## Task goal
Using the entries below, copy out all lines where "computer" is found.

## Input data
▽

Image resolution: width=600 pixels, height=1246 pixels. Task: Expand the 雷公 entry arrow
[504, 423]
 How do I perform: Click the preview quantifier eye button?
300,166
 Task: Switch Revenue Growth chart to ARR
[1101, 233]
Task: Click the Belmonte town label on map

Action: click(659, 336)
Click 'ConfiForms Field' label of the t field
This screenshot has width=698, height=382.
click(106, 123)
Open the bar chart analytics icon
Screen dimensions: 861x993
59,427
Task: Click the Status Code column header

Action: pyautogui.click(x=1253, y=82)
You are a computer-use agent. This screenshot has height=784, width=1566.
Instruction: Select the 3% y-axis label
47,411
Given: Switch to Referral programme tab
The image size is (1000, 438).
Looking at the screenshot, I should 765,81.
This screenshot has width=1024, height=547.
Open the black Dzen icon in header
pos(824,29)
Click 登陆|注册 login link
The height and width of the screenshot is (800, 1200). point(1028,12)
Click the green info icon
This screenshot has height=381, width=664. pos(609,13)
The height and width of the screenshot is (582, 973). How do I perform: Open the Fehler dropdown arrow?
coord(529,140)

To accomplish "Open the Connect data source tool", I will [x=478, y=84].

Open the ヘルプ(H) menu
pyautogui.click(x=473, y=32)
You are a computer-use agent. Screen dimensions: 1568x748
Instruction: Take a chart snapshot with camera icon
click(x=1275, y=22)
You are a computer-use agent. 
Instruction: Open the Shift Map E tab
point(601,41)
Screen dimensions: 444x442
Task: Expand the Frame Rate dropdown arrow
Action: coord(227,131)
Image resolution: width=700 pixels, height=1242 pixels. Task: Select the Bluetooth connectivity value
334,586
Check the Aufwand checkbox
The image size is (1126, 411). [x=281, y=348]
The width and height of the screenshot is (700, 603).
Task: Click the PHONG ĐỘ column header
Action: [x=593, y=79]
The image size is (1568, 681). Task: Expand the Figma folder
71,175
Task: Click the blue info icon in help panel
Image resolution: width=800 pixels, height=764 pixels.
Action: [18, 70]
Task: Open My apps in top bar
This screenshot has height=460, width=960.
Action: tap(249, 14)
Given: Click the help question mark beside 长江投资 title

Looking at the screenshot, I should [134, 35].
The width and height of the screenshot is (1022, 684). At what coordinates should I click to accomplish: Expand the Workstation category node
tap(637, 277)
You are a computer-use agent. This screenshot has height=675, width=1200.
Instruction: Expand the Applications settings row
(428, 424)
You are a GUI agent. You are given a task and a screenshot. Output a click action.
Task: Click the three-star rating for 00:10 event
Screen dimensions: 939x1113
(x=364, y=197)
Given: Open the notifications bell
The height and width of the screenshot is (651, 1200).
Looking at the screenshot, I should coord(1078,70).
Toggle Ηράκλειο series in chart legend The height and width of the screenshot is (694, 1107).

△

## Response below
You are a computer-use agent. This screenshot has height=784, width=1566.
You are a computer-use agent. Screen dimensions: 1568x748
You are a computer-use agent. 
You are a computer-use agent. This screenshot has height=675, width=1200.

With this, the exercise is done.